▶ _Direction A_
In the news report on the call to ban the RSS, rewrite the passage from "By Hari Mohan" to "minority is dangerous.", replacing "K Suresh" with "Kodikunnil Suresh" each time it occurs.
▶ _Direction B_
Write the next part of the news report on the call to ban the RSS, picking up after its final sentence.

==== Text to read

By Hari Mohan
Malappuram (Kerala) [India], September 28 (ANI): Congress MP from Kerala on Wednesday compared the Rashtriya Swayamsevak Sangh (RSS) with the Popular Front of India and demanded a similar ban on it for perpetuating “Hindu communalism.” The remarks by Lok Sabha MP Kodikunnil Suresh came in the wake of the ban by the central government issued through a notification late on Tuesday on Popular Front of India and its affiliates for having ‘terror links.”
“We demand a ban on RSS as well. The ban on PFI is not the remedy as RSS is also spreading Hindu communalism throughout the country,” K Suresh said. “So both the RSS and PFI are equal. The government should ban both. Why only PFI? RSS is also doing the majority communalism,” he said.
K Suresh further added that the communalism of both the majority as well as minority is dangerous.

========
==== Data extract

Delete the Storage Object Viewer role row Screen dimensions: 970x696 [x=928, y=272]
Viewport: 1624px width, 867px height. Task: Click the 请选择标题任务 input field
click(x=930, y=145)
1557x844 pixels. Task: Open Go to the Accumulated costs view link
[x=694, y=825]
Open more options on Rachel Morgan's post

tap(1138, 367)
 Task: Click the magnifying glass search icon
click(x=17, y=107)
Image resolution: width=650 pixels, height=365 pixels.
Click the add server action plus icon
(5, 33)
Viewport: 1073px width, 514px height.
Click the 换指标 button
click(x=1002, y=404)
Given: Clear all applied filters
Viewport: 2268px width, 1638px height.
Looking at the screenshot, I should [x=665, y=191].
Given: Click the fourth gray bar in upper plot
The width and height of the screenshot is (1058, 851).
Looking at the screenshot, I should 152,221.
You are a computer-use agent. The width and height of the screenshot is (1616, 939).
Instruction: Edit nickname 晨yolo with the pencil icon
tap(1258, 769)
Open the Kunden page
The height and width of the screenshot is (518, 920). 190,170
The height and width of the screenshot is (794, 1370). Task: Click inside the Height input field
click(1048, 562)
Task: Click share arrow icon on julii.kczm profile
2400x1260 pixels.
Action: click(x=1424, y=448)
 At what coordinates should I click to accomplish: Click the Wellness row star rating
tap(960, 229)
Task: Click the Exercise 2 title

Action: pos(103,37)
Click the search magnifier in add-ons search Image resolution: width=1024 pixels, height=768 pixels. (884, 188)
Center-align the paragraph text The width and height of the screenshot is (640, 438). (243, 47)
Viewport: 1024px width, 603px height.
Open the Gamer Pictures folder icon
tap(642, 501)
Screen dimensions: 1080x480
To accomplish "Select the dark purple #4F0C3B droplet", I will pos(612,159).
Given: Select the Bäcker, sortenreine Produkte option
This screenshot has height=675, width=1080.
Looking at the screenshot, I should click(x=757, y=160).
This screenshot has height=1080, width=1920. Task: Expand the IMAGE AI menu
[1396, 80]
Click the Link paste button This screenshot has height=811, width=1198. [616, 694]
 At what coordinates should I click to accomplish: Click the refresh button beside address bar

========

▶ _Exercise output A_
By Hari Mohan
Malappuram (Kerala) [India], September 28 (ANI): Congress MP from Kerala on Wednesday compared the Rashtriya Swayamsevak Sangh (RSS) with the Popular Front of India and demanded a similar ban on it for perpetuating “Hindu communalism.” The remarks by Lok Sabha MP Kodikunnil Suresh came in the wake of the ban by the central government issued through a notification late on Tuesday on Popular Front of India and its affiliates for having ‘terror links.”
“We demand a ban on RSS as well. The ban on PFI is not the remedy as RSS is also spreading Hindu communalism throughout the country,” Kodikunnil Suresh said. “So both the RSS and PFI are equal. The government should ban both. Why only PFI? RSS is also doing the majority communalism,” he said.
Kodikunnil Suresh further added that the communalism of both the majority as well as minority is dangerous.

▶ _Exercise output B_
“Wherever majority communalism is there, then minority communalism is also coming up. So ultimately both (majority and minority) communalism is dangerous. It is dangerous for the country. So the government should ban both. Otherwise no result,” the Congress Lok Sabha chief whip added.
Earlier senior Congress leader Digvijaya Singh while denouncing the violence perpetrated by the Popular Front of India (PFI) in Kerala, lashed out at the RSS and VHP as well, calling them “ek hi thali ke chatte batte” while also demanding action against “all those who spread hatred and violence.
The Ministry of Home Affairs (MHA) on Tuesday night made the announcement through a notification declaring “the PFI and its associates or affiliates or fronts as an unlawful association with immediate effect”.
Alongwith PFI, a ban was also imposed on its fronts including Rehab India Foundation (RIF). Campus Front of India (CFI), All India Imams Council (AIIC), National Confederation of Human Rights Organization (NCHRO), National Women’s Front, Junior Front, Empower India Foundation and Rehab Foundation, Kerala as an “unlawful association”.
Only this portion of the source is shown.